___ TEKS BACAAN

Rabu, 03 September 2014

Analisis Dampak Regulasi

Analisis Dampak Regulasi

Romli Atmasasmita  Guru Besar (Emeritus) Universitas Padjadjaran Bandung
KORAN SINDO, 02 September 2014

                                                                                                                       
                                                      

Analisis Dampak Regulasi (ADR) atau Regulatory Impact Analysis (RIA) telah dipraktikkan pada empat era pemerintahan Amerika Serikat dan di beberapa negara Eropa, termasuk negara-negara baru di wilayah Eropa Timur.

Analisis ini menggunakan pendekatan analisis ekonomi mikro dalam proses penetapan kebijakan publik yang berpijak pada apa yang seharusnya dilakukan (what ought to do) dan tidak semata-mata pada apa yang terjadi (what is) atau apa yang telah terjadi (ex ante). Evaluasi melalui ADR/RIA merupakan sarana hukum yang bertujuan menemukan solusi atas perkiraan dampak yang akan terjadi dengan diberlakukannya suatu undang-undang yang terkait kepentingan publik secara luas.

Evaluasi tersebut tidak menggunakan pendekatan abstraksi-logis dan metafisik sebagaimana lama dianut para ahli hukum, melainkan menggunakan pendekatan ”cost and benefit ratio”.

______

**SOAL LATIHAN:**
A) Salin kembali bagian teks bacaan mulai dari "Analisis ini menggunakan" terus ke bawah hingga "publik secara luas.", dan tukar "kebijakan publik" dengan "kebijakan negara".
B) Menurut teks bacaan, apa tujuan evaluasi melalui ADR/RIA?
Kerjakan hanya dengan berpegang pada teks bacaan di atas.

___ KUTIPAN SUMBER

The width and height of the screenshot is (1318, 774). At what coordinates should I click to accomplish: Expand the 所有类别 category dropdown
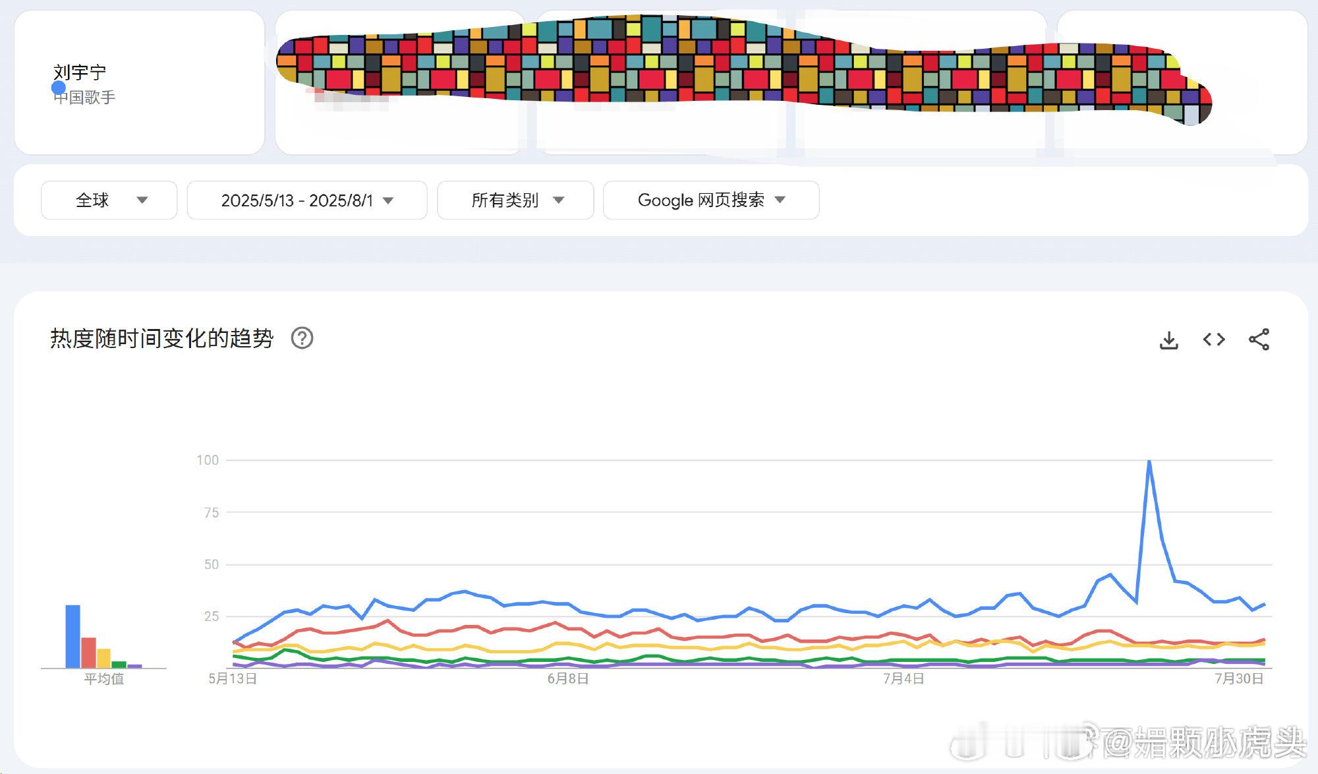(515, 200)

______

**JAWABAN PER SOAL:**
A)
Analisis ini menggunakan pendekatan analisis ekonomi mikro dalam proses penetapan kebijakan negara yang berpijak pada apa yang seharusnya dilakukan (what ought to do) dan tidak semata-mata pada apa yang terjadi (what is) atau apa yang telah terjadi (ex ante). Evaluasi melalui ADR/RIA merupakan sarana hukum yang bertujuan menemukan solusi atas perkiraan dampak yang akan terjadi dengan diberlakukannya suatu undang-undang yang terkait kepentingan publik secara luas.

B) Evaluasi melalui ADR/RIA merupakan sarana hukum. Tujuannya adalah menemukan solusi atas perkiraan dampak yang akan terjadi dengan diberlakukannya suatu undang-undang yang terkait kepentingan publik secara luas.